Air Canada Passenger Says She Woke Up Alone in Dark, Empty Plane After Sleeping Through Landing

What was supposed to be a quick, 90-minute Air Canada flight from Quebec City to Toronto Pearson International Airport turned into a "nightmare" for a Canada woman after she said she awoke hours after the plane landed, the sole passenger aboard the dark and empty aircraft.

Passenger Tiffany Adams said she has been experiencing anxiety and insomnia since the incident, which took place in early June. Her friend and travel partner, ‎Deanna Noel-Dale, posted the first-hand account to Canada Air's Facebook page.

"My flight home, I got super comfy reading my book, happy I scored my row all to myself (flight was about 1/4 full)," Adams, who said she suffered a panic attack, recalled. "I fell asleep probably less than halfway through my short 1.5-hour flight. I wake up around midnight (few hours after flight landed) freezing cold, still strapped in my seat, in complete darkness."

Canada Air confirmed Adam's account to NPR and said the airline is reviewing the incident. Newsweek has reached out to the airline for comment.

After waking up, Adams said she attempted to use her phone to call a friend but the battery died within a minute.
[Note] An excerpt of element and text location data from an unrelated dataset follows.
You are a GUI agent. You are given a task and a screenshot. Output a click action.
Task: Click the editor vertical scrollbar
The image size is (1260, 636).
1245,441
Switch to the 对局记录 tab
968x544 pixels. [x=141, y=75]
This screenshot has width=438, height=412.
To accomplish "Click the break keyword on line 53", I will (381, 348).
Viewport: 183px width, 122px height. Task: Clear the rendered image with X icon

Panicking, she started searching the plane for a flashlight and eventually found one in the cockpit, she said. She detailed using it to flash SOS signals out of the window and then using it to help her unlatch the door near the flight attendant's seat.

air canada
An Air Canada passenger plane is shown in flight at Heathrow Airport July 31, 2002 in London, England. John Li/Getty Images

Once she had the door open, she said she began flashing the light against the body of the plane, hoping someone on the ground would notice the reflection and glare. Eventually, it worked.
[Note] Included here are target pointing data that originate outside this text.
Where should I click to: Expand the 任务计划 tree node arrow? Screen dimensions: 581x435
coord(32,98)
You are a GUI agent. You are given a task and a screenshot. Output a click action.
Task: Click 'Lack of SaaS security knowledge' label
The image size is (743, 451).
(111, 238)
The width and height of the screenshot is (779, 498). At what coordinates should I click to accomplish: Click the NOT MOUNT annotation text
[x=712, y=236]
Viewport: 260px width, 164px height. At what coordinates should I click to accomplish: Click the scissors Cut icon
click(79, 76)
"When I see the luggage cart driving towards me, I am literally dangling my legs out of the plane," she said. "He is in shock asking how the heck they left me on the plane. I'm wondering the same."
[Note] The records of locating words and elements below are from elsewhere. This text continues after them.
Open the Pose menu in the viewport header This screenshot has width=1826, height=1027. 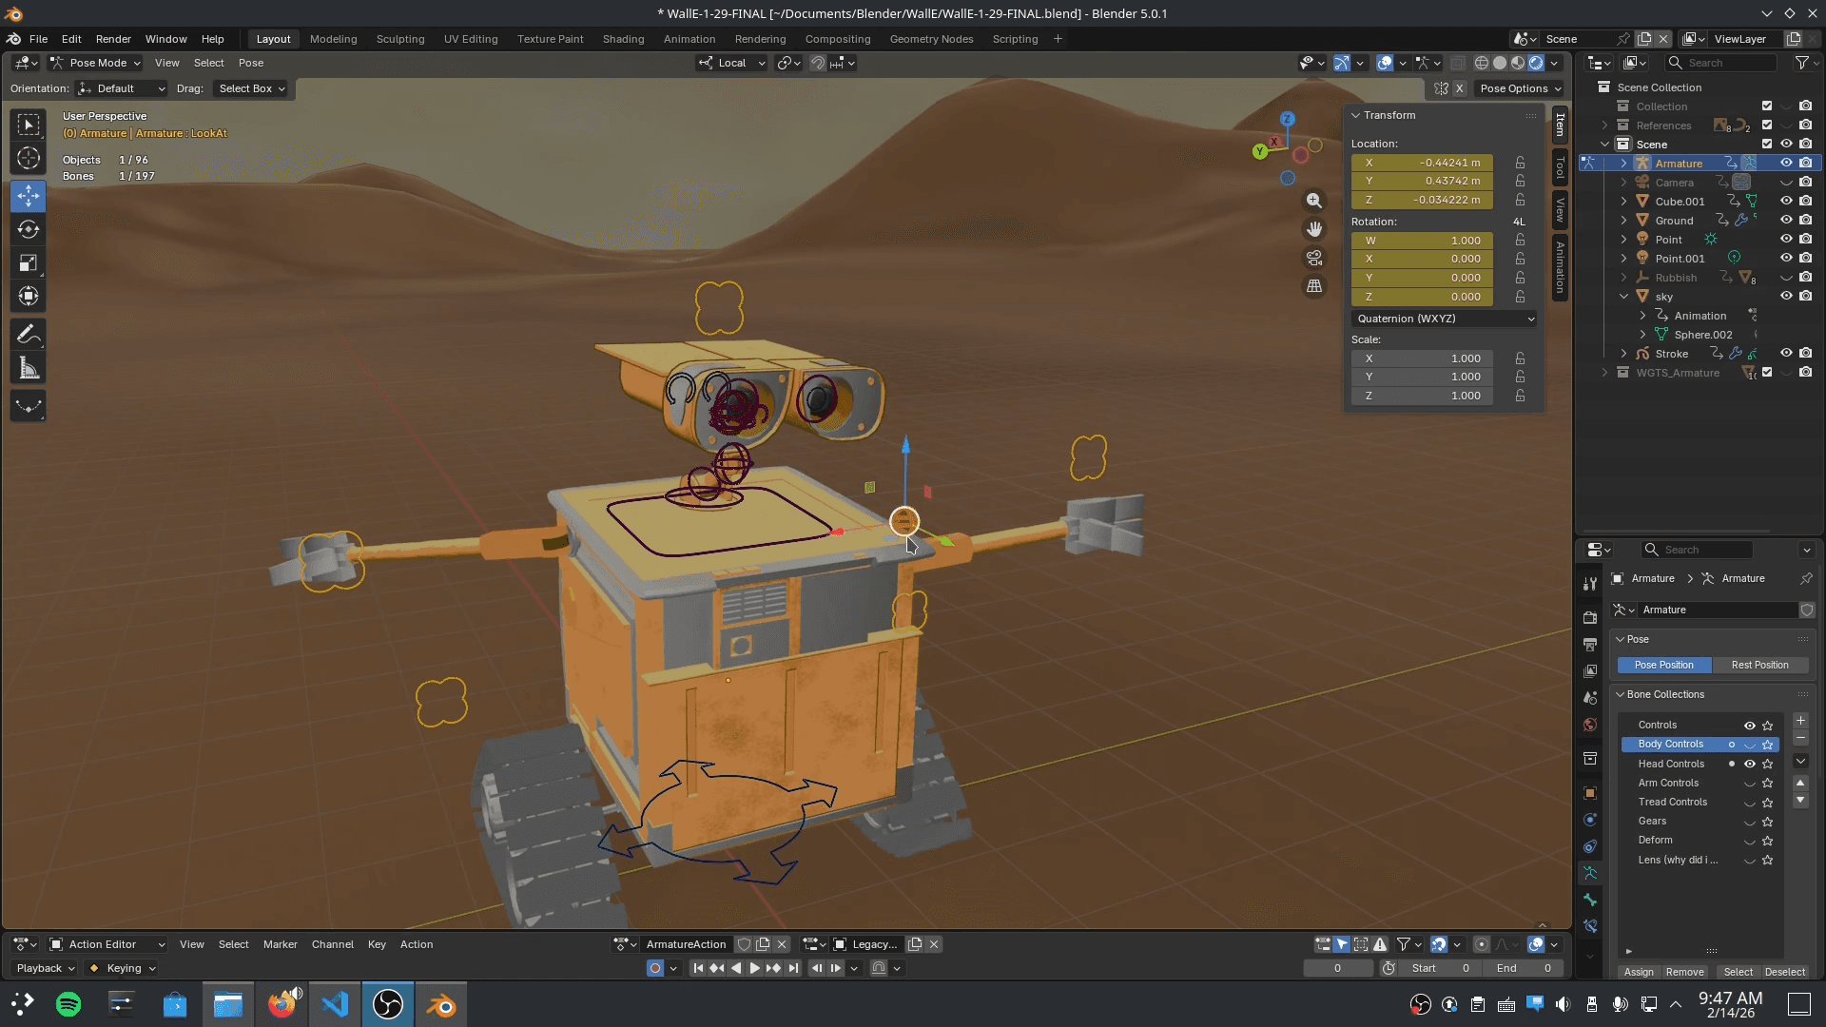(x=250, y=63)
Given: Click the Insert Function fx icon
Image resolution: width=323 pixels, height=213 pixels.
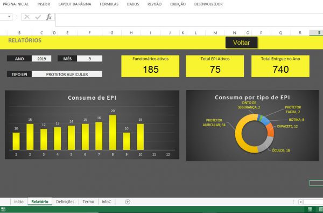Looking at the screenshot, I should (49, 17).
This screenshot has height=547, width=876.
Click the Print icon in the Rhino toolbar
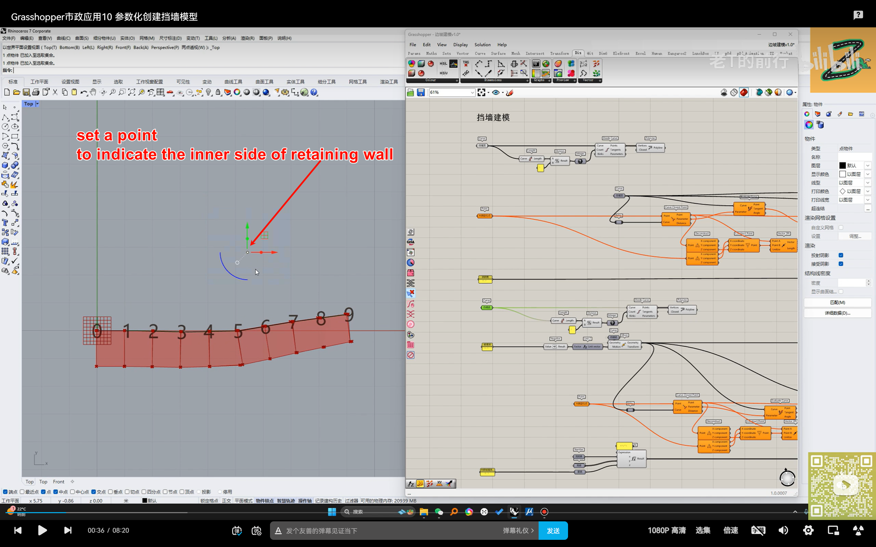[x=36, y=93]
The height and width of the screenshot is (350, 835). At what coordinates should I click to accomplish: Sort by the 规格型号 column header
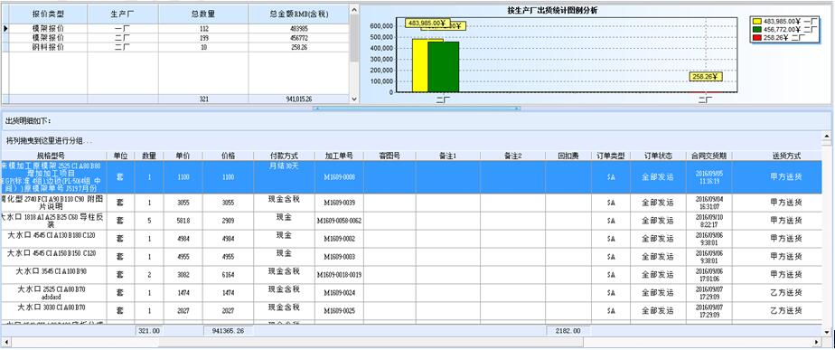click(51, 156)
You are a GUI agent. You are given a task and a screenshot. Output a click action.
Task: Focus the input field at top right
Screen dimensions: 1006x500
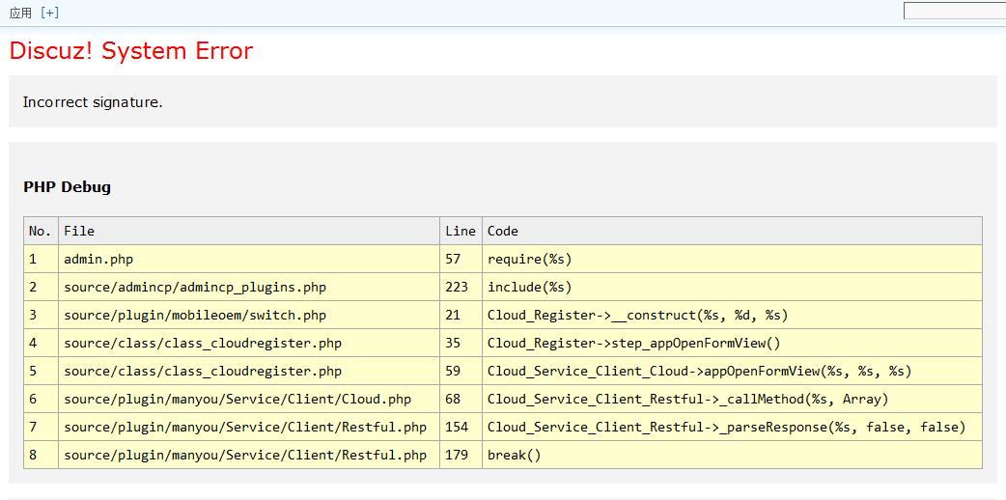[954, 11]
According to the Facebook post, a representative from the airlines then offered Adams a limo ride back to a hotel. Adams said she declined, insisting that she just wanted to go home, and the representative helped her call a shuttle to take her back to her car.

Adams said the airline has called her twice to review the incident.

"I haven't got much sleep since the reoccurring night terrors and waking up anxious and afraid I'm alone locked up someplace dark," she said.

The posting by Adams' friend soon amassed more than 100 commenters, many of whom expressed shock that the airline could miss a person sleeping on the plane. Some were also skeptical of Adams' account, while others implored her to negotiate with the airline and seek compensation.

Newsweek has reached out to Air Canada. This story will be updated if there is a response.